Highlights & Insights

  • "Using your spear to strike your shield" paradigm: Instead of improving the detection end, this approach exposes the systematic weaknesses of the detector from the generation end—a highly effective path toward prompting the development of robust detectors.
  • Interpretable analysis of linguistic features: Conducting feature-by-feature style shift analysis via Jensen-Shannon divergence yields deeper insights than simply comparing accuracy—for example, Llama's TTR features are easiest to align, while Gemma's POS distribution is easiest to align.
  • Significant stylistic shifts with only ~7k samples: This demonstrates that LLM writing styles are not deeply embedded, and can be adjusted relatively easily through lightweight alignment.
  • Detector saturation \(\neq\) problem solved: A wake-up call for the MGT detection field, emphasizing the critical transition from "pursuing higher accuracy" to "aiming for robust generalization".

Limitations & Future Work

  1. Only 2 models were tested (8B and 2B): It remains unverified whether larger models (70B+) exhibit similar effects, and closed-source models were not tested.
  2. Only news and scientific writing domains were covered: High-risk scenarios such as social media, code, and dialogue were not investigated.
  3. Limited scale of human evaluation: Only 100 pairs per condition with 5 annotators, which may restrict statistical power.
  4. Defense strategies were not explored: The study only demonstrates the effectiveness of the attack without proposing methods to defend detectors against it.
  5. DPO alignment may impact generation quality: Although human evaluation did not observe obvious degradation, automated fluency and coherence evaluations are lacking.
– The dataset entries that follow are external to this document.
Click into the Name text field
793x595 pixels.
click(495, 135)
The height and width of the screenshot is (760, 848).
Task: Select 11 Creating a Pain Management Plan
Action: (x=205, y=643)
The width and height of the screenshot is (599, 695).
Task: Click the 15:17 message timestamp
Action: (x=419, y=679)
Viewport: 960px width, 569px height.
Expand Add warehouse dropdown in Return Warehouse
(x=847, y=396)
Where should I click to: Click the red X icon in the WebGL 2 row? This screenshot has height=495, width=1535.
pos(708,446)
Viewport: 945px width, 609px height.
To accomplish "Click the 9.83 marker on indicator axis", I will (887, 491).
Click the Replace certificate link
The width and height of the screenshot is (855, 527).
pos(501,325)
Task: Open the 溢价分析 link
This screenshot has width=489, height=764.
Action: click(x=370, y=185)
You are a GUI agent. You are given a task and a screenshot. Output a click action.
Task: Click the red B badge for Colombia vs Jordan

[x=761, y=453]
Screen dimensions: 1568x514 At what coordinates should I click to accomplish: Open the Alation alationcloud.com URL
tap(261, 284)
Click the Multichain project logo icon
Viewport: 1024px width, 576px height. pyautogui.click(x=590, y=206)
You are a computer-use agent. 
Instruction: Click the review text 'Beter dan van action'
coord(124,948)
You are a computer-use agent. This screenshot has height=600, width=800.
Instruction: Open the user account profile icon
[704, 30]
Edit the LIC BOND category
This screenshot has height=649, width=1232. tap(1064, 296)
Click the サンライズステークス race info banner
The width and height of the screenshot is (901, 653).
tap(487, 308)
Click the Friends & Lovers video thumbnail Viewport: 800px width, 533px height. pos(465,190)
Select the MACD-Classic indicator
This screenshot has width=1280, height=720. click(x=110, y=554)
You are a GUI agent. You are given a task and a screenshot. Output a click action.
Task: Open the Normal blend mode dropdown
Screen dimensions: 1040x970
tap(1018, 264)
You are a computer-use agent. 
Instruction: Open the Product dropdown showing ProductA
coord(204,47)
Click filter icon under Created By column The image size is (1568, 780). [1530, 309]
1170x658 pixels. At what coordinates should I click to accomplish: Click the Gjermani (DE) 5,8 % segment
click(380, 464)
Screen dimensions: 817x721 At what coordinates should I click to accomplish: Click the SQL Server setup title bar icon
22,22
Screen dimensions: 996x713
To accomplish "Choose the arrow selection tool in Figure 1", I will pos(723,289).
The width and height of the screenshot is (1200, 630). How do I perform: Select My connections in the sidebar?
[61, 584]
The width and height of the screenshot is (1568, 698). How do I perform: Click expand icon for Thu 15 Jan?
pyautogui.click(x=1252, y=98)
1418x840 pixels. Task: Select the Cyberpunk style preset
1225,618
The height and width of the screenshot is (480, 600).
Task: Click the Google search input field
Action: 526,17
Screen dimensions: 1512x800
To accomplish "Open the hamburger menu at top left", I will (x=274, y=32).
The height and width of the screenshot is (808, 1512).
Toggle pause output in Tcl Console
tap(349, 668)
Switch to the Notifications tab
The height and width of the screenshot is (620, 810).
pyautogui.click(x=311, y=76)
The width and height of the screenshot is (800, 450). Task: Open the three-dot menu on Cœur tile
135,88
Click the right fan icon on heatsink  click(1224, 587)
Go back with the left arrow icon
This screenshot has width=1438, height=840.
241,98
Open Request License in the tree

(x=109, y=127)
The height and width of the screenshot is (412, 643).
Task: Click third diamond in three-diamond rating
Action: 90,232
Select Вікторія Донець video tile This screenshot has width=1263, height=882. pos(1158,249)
vs RADAR (Hu et al., 2023)

RADAR enhances robustness through adversarial training (simulating paraphrasing attacks), making it the most resilient detector evaluated. Insight: Introducing distribution shift simulation during detector training is an effective strategy to improve robustness. However, RADAR only simulates paraphrasing attacks and still exhibits blind spots toward systematic, style-level distribution shifts.

vs Doughman et al. (2025)

This work diagnosed that detectors rely on shallow cues (punctuation patterns, average word length) but remained purely analytical. Ours translates this diagnosis into action—actively eliminating these cue differences using DPO—and quantifies the exact performance degradation.

vs MAGE (Li et al., 2024)

MAGE improves generalization via a massive training set constructed with 27 LLMs across 7 tasks, yet remains fragile against in-domain adversarial samples (F1 drops from 0.76 to 0.40). This indicates that data diversity cannot substitute for robustness against writing style alignment attacks.

Rating

  • Novelty: ⭐⭐⭐⭐ Combining linguistic feature profiling with DPO alignment to attack MGT detectors represents a highly novel and practical approach.
  • Experimental Thoroughness: ⭐⭐⭐⭐ Very comprehensive evaluation, featuring 6 detectors × 2 models × 2 domains × multiple DPO configurations + human evaluation + in-depth linguistic feature analysis.
  • Writing Quality: ⭐⭐⭐⭐ Highly structured and step-by-step presentation from methodology to experiments and analysis, featuring informative figures and tables.
  • Value: ⭐⭐⭐⭐ Provides practical tools and a solid methodology for robustness evaluation in the MGT detection field, delivering critical guidance for future work on the exposed "linguistic shortcut" issue.